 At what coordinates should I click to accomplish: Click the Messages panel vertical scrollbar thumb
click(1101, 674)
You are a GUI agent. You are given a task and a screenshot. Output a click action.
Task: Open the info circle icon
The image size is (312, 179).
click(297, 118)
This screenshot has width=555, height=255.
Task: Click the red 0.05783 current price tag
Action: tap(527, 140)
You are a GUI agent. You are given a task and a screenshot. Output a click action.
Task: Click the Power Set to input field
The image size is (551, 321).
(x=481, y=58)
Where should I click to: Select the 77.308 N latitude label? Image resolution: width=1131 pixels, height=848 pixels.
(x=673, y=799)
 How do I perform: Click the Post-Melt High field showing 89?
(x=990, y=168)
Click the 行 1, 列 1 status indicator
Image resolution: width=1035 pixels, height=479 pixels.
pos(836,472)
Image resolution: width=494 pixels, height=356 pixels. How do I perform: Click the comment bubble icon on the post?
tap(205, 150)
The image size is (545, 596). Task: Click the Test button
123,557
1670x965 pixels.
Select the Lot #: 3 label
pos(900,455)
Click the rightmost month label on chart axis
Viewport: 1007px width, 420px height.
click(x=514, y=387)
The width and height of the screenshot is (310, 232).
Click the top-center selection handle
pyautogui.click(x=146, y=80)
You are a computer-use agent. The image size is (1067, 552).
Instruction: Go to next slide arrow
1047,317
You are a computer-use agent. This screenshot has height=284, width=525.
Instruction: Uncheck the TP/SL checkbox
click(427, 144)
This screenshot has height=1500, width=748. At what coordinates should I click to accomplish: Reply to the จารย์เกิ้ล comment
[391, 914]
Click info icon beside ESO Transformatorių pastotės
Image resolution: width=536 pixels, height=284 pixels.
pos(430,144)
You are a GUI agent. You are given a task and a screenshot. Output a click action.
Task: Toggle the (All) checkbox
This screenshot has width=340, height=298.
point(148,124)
================================
**TASK REQUIREMENTS:** A single figure is the whole answer: the number of lines in the material above where the string "info" occurs.

**FINAL ANSWER:** 2